Work to complete —
1. List every type of health care worker that Dr. Seon says was under stress in the article about his recovery from COVID-19.
2. Continue the article about Dr. Seon's recovery from COVID-19 from the point where it stops.

Exercise passage —
*** Block opens ***
Looking fit and like himself, Dr. Carl Seon and his wife Anita met with me for an interview during a social gathering with some of his new medical colleagues from Whole Health Orthopedic Institute and their partners.

Resuming his career is a day he thought might never come after his lungs were ravaged by the COVID-19 virus.  Both lungs had to be replaced in a delicate transplant operation at UPMC Presbyterian Hospital in Pittsburgh.

"I was battling rejection for quite a while, the first 13 months after transplant," Dr. Seon said.  "Once that got taken care of in May of this year, I think that's when my recovery really started."

The key was finding the right anti-rejection medication, and dosage.  Before that, recovery was difficult and slow.  "And there were times it seemed so far away, just having to learn how to walk again, feed myself, to dress myself to bath myself...the progress was excruciatingly slow, and it taught me patience," Seon said.

His wife, a woman of strong faith, managed to find the tiny steps of progress, even when the journey was so difficult.  "I spent a lot of the day in prayer and just trying to find the hurdle he made it over," Anita said.

Dr. Seon became deathly ill with COVID-19 just before Christmas 2020, three days before the vaccine became available to front line health workers in Erie...a healer himself feeling first hand just how hard COVID was hitting the health care system. "It opened my eyes to what everyone was going through. It was such a stressful time and you could feel the stress that the aides, the nurses, the respiratory therapists, the physicians were under," Dr. Seon said. "You know it was all around, they were worried about getting it, they were short staffed, people were calling off sick because they got COVID, it just put a lot of stress on the system and you know it just opened my eyes, seeing what everyone, everyone was going through."
*** Block closes ***
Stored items
*** Block opens ***
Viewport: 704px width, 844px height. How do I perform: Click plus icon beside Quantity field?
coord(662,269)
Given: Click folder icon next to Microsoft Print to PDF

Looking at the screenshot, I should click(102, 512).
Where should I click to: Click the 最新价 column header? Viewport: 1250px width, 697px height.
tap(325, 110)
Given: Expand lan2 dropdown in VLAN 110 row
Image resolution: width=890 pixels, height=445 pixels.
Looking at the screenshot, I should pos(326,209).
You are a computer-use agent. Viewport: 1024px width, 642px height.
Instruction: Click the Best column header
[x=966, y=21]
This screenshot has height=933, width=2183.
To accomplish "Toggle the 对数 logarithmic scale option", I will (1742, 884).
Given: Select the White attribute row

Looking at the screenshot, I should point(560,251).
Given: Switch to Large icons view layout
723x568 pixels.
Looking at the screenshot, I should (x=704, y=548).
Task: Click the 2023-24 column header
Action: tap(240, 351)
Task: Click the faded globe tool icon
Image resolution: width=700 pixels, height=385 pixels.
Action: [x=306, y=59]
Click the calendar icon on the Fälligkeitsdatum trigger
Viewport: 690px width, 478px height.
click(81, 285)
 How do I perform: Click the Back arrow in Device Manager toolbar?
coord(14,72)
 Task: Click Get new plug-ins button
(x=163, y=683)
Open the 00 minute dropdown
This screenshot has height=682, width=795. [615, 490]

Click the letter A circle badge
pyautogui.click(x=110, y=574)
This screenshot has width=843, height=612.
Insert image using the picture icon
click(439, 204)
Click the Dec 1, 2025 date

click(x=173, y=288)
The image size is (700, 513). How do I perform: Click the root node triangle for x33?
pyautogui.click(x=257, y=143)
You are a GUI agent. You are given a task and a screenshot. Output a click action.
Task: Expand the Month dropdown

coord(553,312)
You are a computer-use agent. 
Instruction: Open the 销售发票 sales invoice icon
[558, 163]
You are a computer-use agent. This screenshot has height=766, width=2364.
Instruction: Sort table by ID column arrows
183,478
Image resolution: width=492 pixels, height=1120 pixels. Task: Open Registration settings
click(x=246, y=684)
*** Block closes ***
Exercise results —
1. aides, nurses, respiratory therapists, physicians

2.
But his colleagues at UPMC Hamot were thinking about him too.  They let the public know they were pulling and praying for him with big signs in the hospital windows, even a blood drive, and soon the community was right there with them.

As he recovered, and came out of a coma, Dr. Seon was surprised and thankful for all of that support.  "I was blown away. We received stacks upon stacks of cards everyday. The hospital walls were full of the cards that my wife and the nurses would put up."

Dr. Seon said those messages were a big help with his healing.  "There were many times that you know, I wasn't feeling great, but Anita would sit by my side and read the cards until I fell asleep and it gave me the energy to pull through.  I mean co-workers, past patients, people in my church people in the community -- you know people I never met before -- they reached out and said they were praying for me and um rooting for me and I honestly believe that really pulled me through."

His wife felt those prayers at work as well.  "I could just feel the support, the love and so many said they're praying for the girls and me also...and we could feel it," she said.

Fellow orthopedic surgeon Dr. Ryan Molli and his family were among those praying too.  His son and the Seons' daughter are friends. "When he got sick along with thousands of other people we said a lot of prayers, I can tell you that dinner table in there had a prayer for Dr. Seon every night," he said.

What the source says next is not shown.